Edirne’nin Havsa ilçesinin Söğütlüdere köyü merasına yapılmak istenen taş ocağına, köylülerden büyük tepki geldi. Söğütlüdere’nin yanı sıra Habiller ve Musulça köylerini de etkileyecek taş ocağının köyün tarım alanlarına ve yer altı sularına büyük zarar vereceğini söyleyen köy sakinlerinden Nazım Türkoğlu, Edirne Valiliğinden ÇED sürecini sonlandırmasını talep ettiklerini açıkladı.
Havsa ilçesinin Söğütlüdere Köyü merasının ortasına yapılmak istenen taş ocağına karşı tepkiler sürüyor. Köyün birinci sınıf tarım toprağı olan meraya yapılacak taş ocağının tarım alanlarına ve yer altı sularına büyük zarar vereceği gerekçesiyle köylüler tarafından toplanan 650 itiraz dilekçesi Çevre, Şehircilik ve iklim Değişikliği il Müdürlüğü’ ne verildi.
Edirne Milletvekilleri Okan Gaytancıoğlu ve Orhan Çakırlar da konuyu Türkiye Büyük Millet Meclisi’nde gündeme getirmişti.
Söğütlüdere köyünde çiftçilik yapan Nazım Türkoğlu, yaptığı açıklamada üç köyün ortasına yapılacak taş ocağının köylerine büyük zarar vereceğini belirterek, Edirne Valiliği’nden ÇED sürecini sonlandırmasını talep ettiklerini ifade etti.
Türkoğlu, “Karayolları 1. Bölge tarafından meramızı tamamen almak istiyor.
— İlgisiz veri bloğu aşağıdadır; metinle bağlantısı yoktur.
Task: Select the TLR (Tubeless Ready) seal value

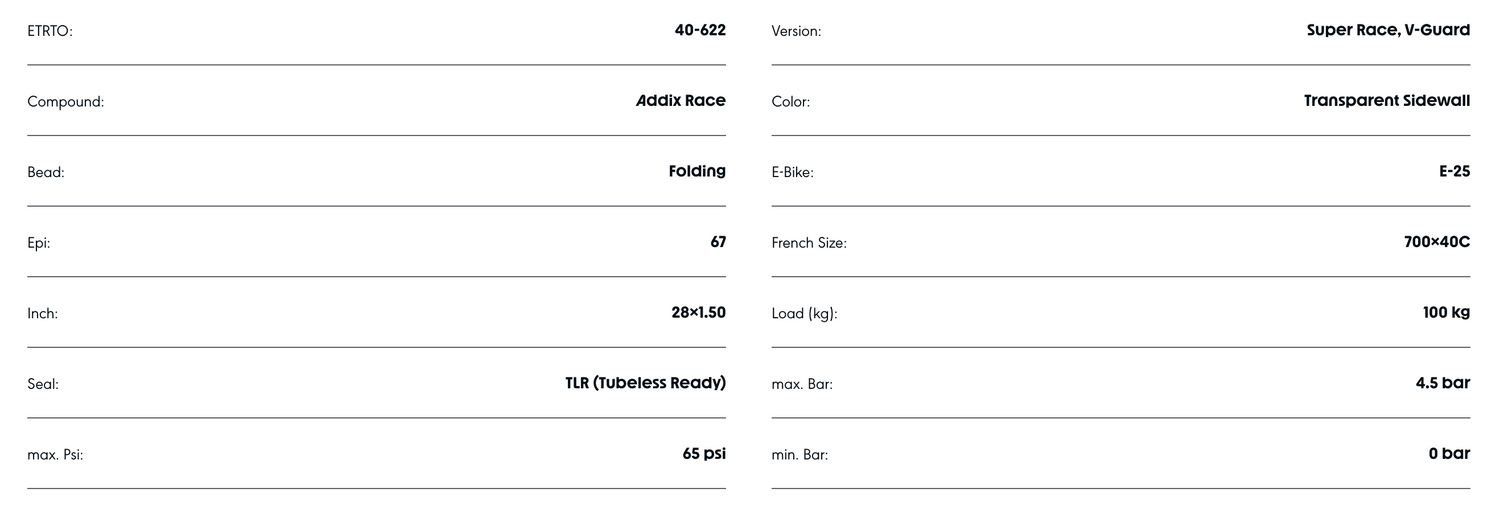Action: click(x=645, y=383)
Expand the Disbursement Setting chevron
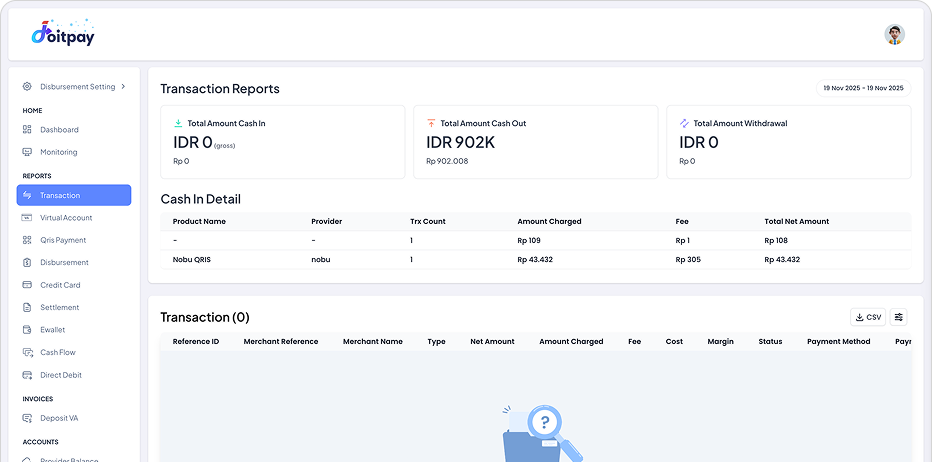The height and width of the screenshot is (462, 932). (x=123, y=87)
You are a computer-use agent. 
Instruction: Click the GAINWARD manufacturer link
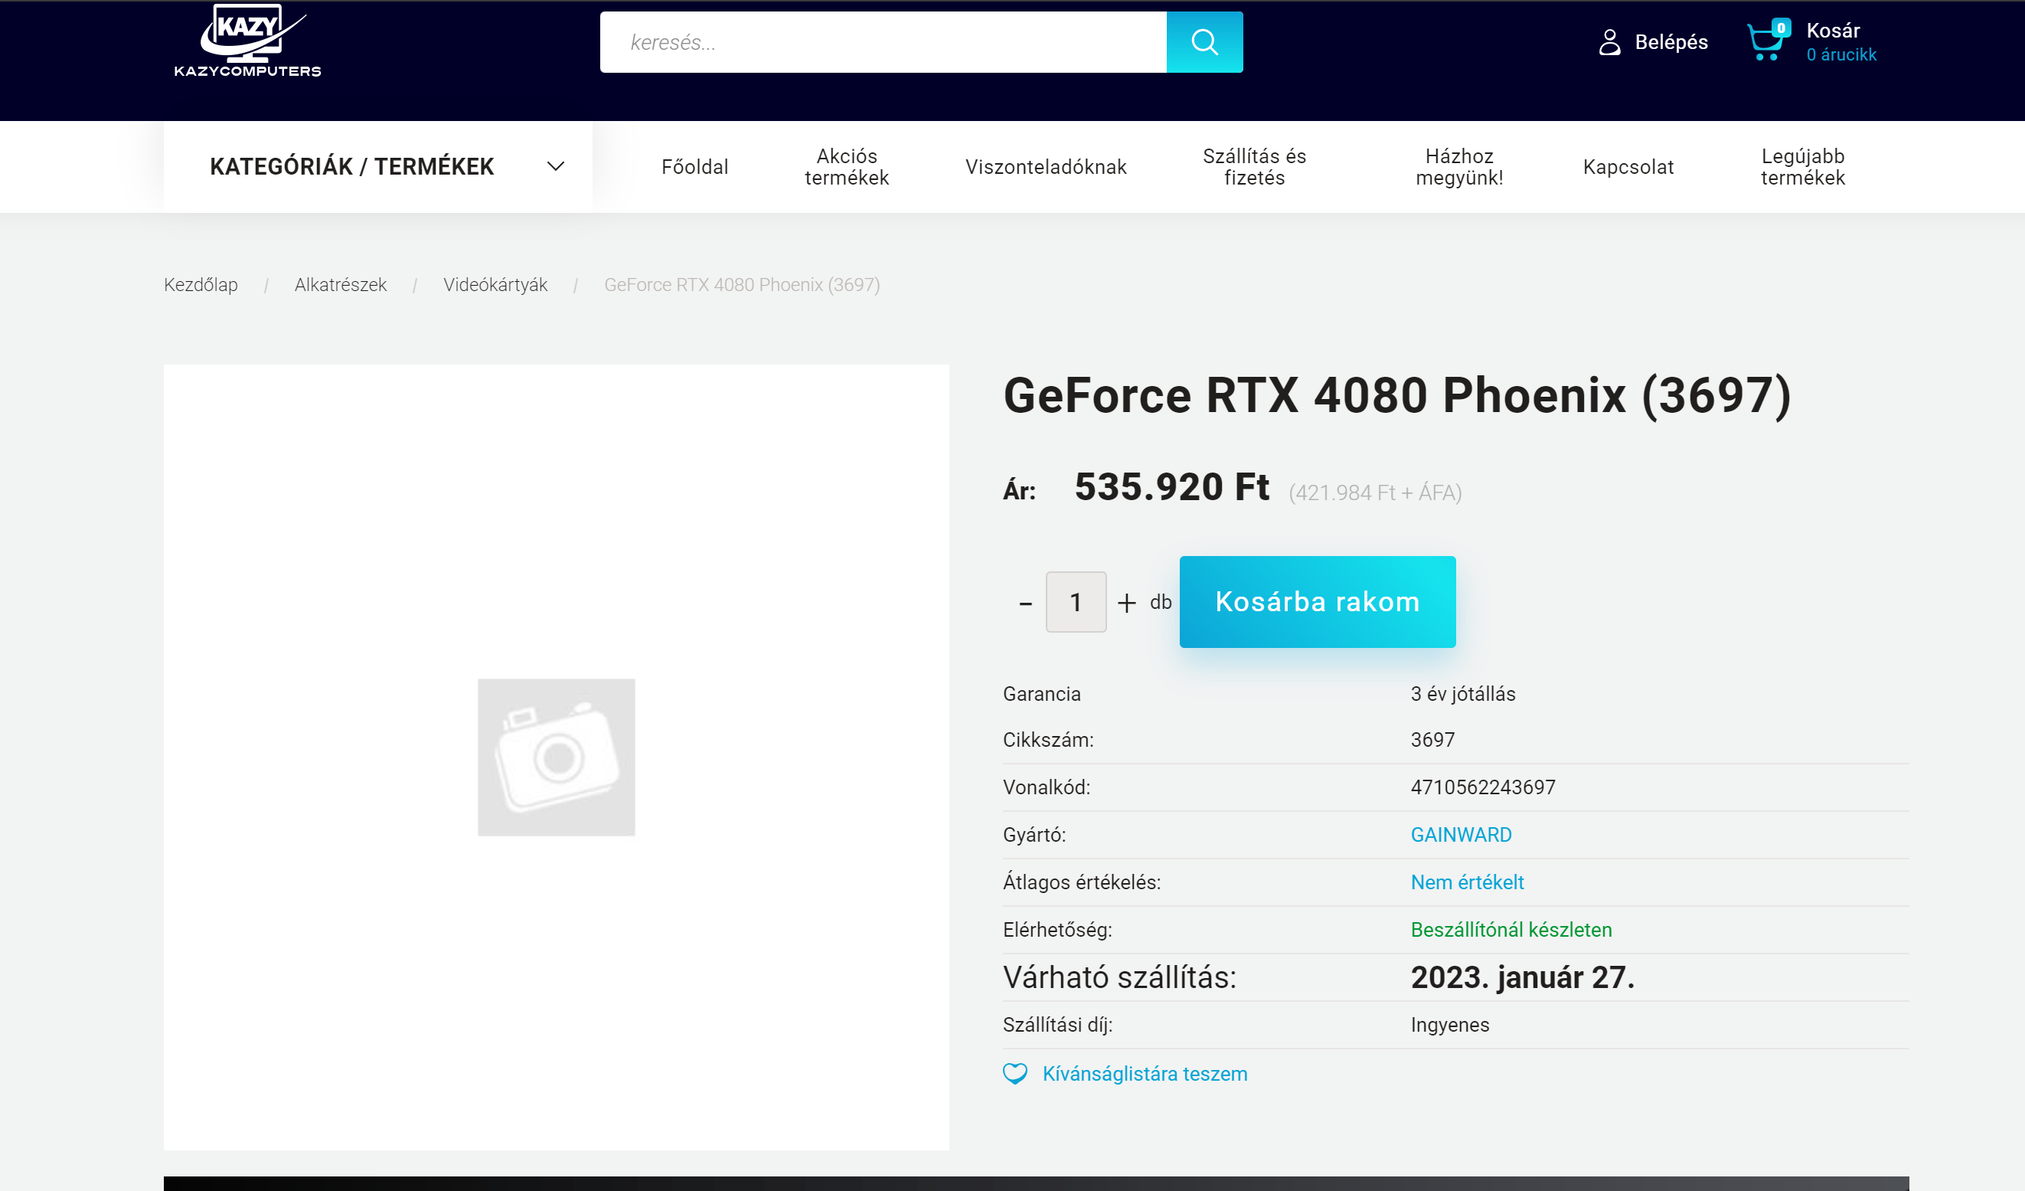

Her ne kadar 99,9 dönüm deseler de açılacak taş ocağı aşağı doğru 50 metre derinliğe inecek ve patlamalı olduğu için güvenlik şeridinin 50 metre olması gerekiyor. Bunun insanların yaşam alanlarını hesaplarsak bunun 400 dönümden aşağı başlanmaz. Zaten meramız bin dönüm. Meramızda hayvancılık yapılıyor, 36 tane çiftlik yerimiz var. İnsanlar orada ağıl kuracaklar yüz metre yanına. Bizim yer altı sularımızın derelerimizin akışını değiştirecekler. Kırmızı çizgi alan içinde Habiller ve bizim köyümüzde gözüküyor. Fakat uzmanlara danıştığımızda kuzey rüzgarlarının etkili olduğu bölge, çıkacak toz bulutları Havsa’yı da etkisine alacak. On binlerce dönüm tarlayı etkisi altına alacaktır. Bizim bölgemizde en azından 5 bin dönüm yer altı suları tamamen gidecektir. Taban suları aşağıya akacaktır. Tozlanmadan dolayı da kesinlikle ürün kaybı yaşayacağız. İnsanların sağlığı tehlikededir. Her patlatmada on bin ton malzeme çıkaracak kadar 82 delikli bir patlama yapacaklar. Bu da deprem etkisi yaratacak. Yer altı sularının yönlerini değiştirecektir. Bizim köyün alt tarafında bin 800 dönüm sulama sahamız var. Orada kuyular da etkilenecektir. Biz demokratik haklarımızı kullanıyoruz. Şu anda valiliğin ÇED sürecini sonlandırmasını ve bizim meramızı serbest bırakmasını istiyoruz” dedi.